1) Build a social presence
One of my first paid gigs came by the way of an artist discovering my work through my Instagram account. She was so impressed, she hired me on the spot. I’ve been able to build a massive following there, on Twitter, Facebook, and gradually on Reddit by posting engaging content on a consistent basis. One key point to keep in mind: building up a following takes awhile. I’ve been at it for years. Spamming, massive following/unfollowing, and unsolicited messaging will erode your reputation quickly.
It’s imperative to remember the golden rule of social networking: 90% of the time you spend should be used to engage with other accounts of interest including industries where your prospects can be found. Like, share, and leave thoughtful commentary on posts of people you want to associate with in the long term. Offering genuinely helpful advice to others will build your credibility more than generic pitches and relentless self-promotion.
2) Create a home base
While being socially active is a great way to connect with other people and learn more about their needs, the fact remains that no one will think you’re legit unless you have a website. Stop me if you’ve seen or heard a line like this before: “I want to start my business but I don’t have $10,000 to hire someone to build a website.” What if I told you some of the most insanely successful professionals I know set up their own home base in a matter of hours, for less than $200.
Squarespace enables you to set up a clean, elegant hub to showcase your offerings without having to know how to code or design. It’ll easily allow you to provide the following required elements:
It’s important to communicate that you’re Part 107 certified and insured. These are the top two pieces of information any credible business will look for. Make sure your language is friendly and inviting. Be specific about what you offer and which geographic area you typically operate. A website that features too many flashy elements or displays too much pretension is likely going to intimidate prospects. Keep it simple.
3) Participate in relevant forums
Want to get the kind of publicity that is usually reserved for companies with astronomical marketing budgets? Post in drone-related forums. Major news outlets and publications are always scanning top destinations such as the DronePilots family of forums for aerial footage they can use in their stories or articles. You may not get compensated, but that won’t matter if tens of thousands of people who otherwise wouldn’t know you existed see your work.

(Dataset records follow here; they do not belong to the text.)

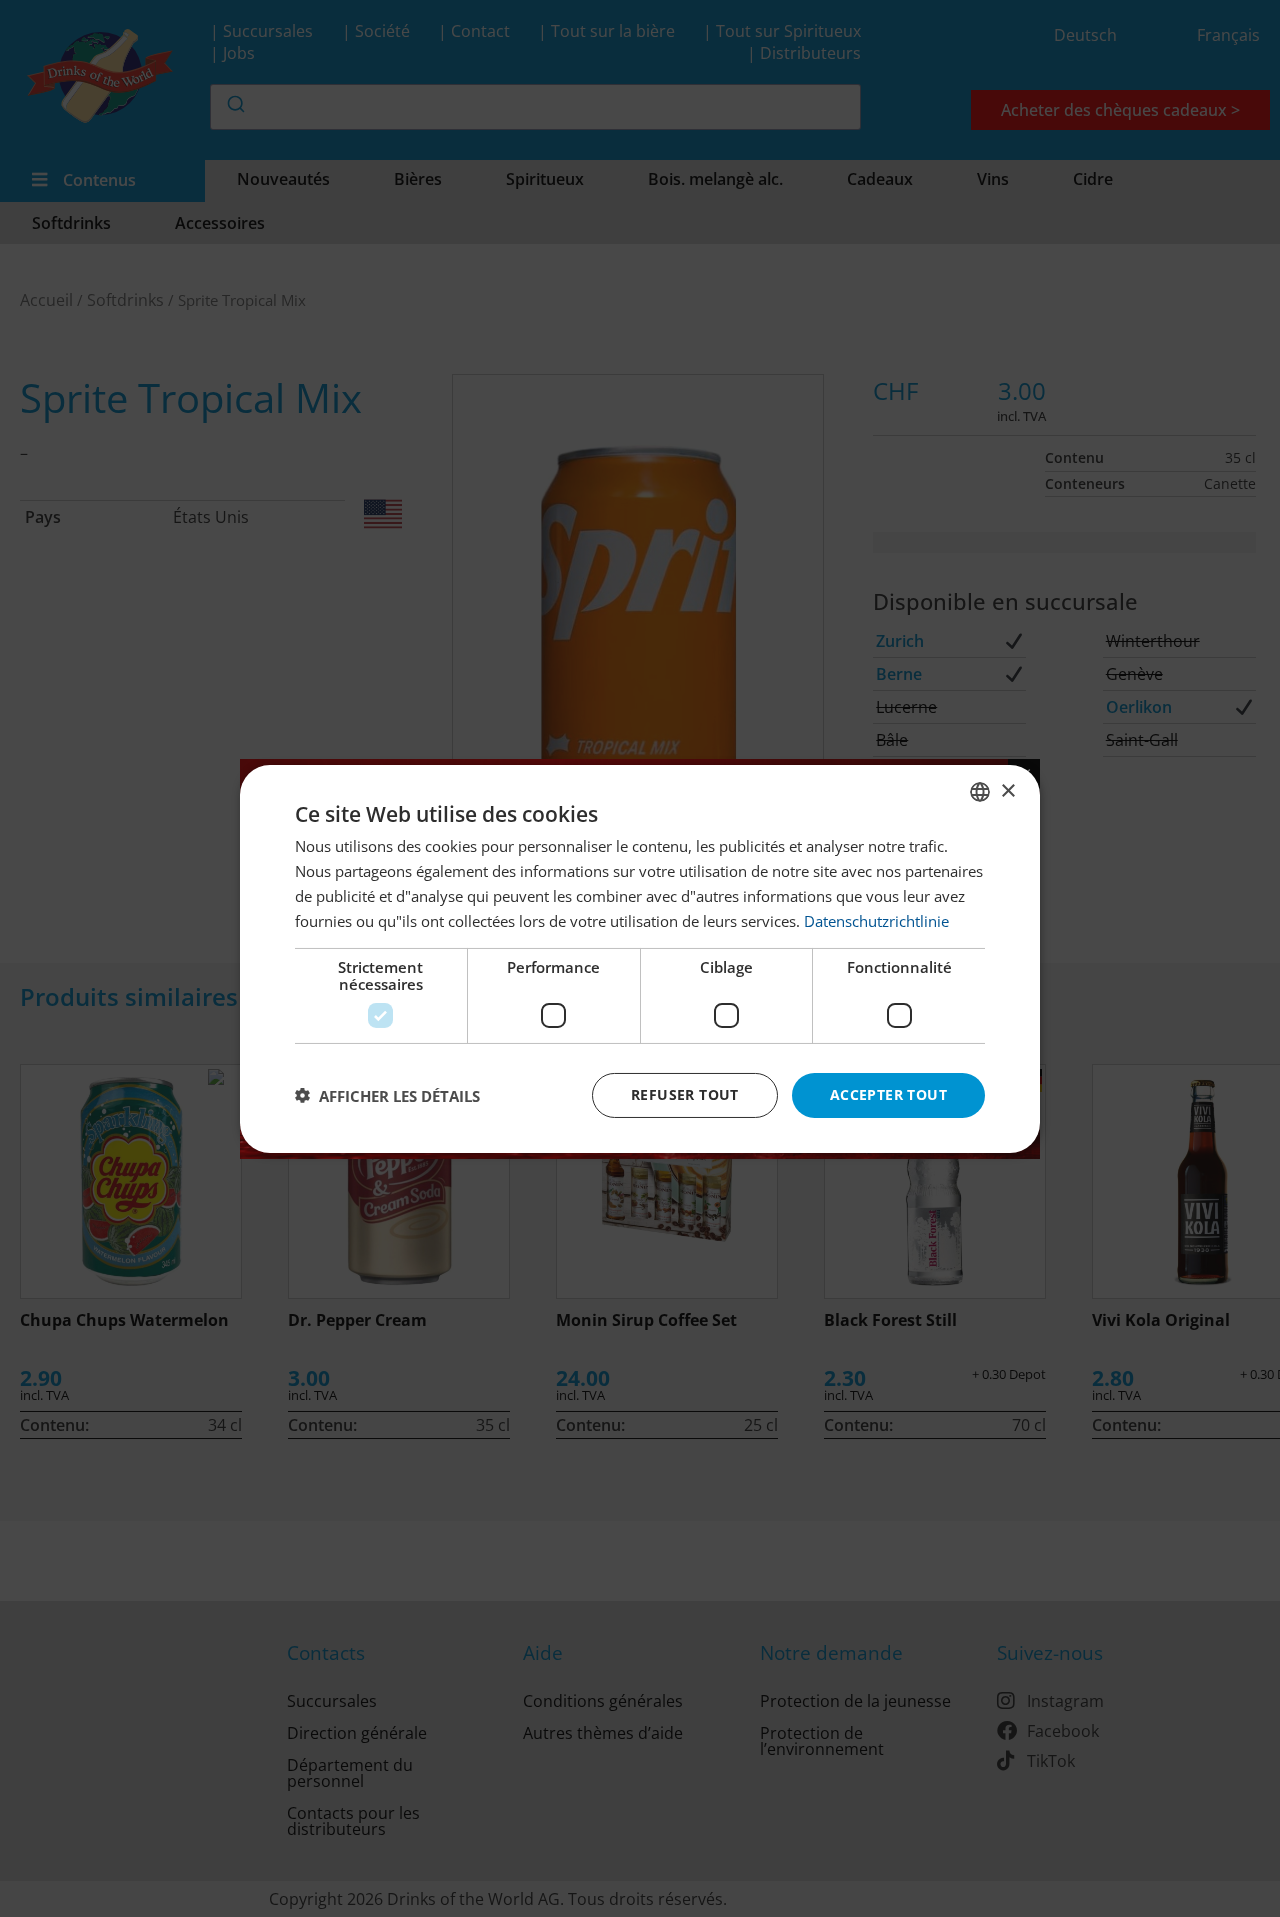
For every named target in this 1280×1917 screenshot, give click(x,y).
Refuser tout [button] (685, 1094)
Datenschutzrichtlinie (876, 920)
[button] (387, 1095)
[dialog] (640, 958)
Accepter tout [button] (888, 1094)
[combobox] (980, 791)
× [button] (1007, 790)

Is your business using a specific product or service that makes your workflow possible? Sharing their social posts or mentioning them may get their attention. It could also work to your advantage. A client of mine has made it a point to feature mapping businesses that use their product. They’re usually identified for sharing a Facebook post to their own audience or mentioning the brand on Twitter. The reward is an in-depth blog post heavily featuring said business that is read by thousands of people. Think of it as an instant credibility booster.
5) Get involved IRL
A Part 107 gig I’m working on this weekend comes courtesy of someone I met at a casual networking event recently. Groups including The Commonwealth Club and local Meetups are underappreciated, overlooked resources for connecting with potential new prospects. Your network is ultimately what’s going to make or break your business. People may find you online but meeting someone in person, initially, and associating a face with your business is more effective for landing deals. Show up with business cards in hand (I personally love MOO) and remember the golden rule: 90% of your efforts should be focused on thinking of how you can help others.
I get it, you’d rather be out flying your drone. My love of flying is what got me involved in this industry and sustains me daily. However, unless you make an effort to consistently market yourself and your offerings, you’ll be known more as a hobbyist than a professional. These tips are easy to implement and, believe it or not, they don’t take up a lot of time. This is only the start. In a follow up post, coming out later this summer, I’ll be exploring directories and assessing their effectiveness.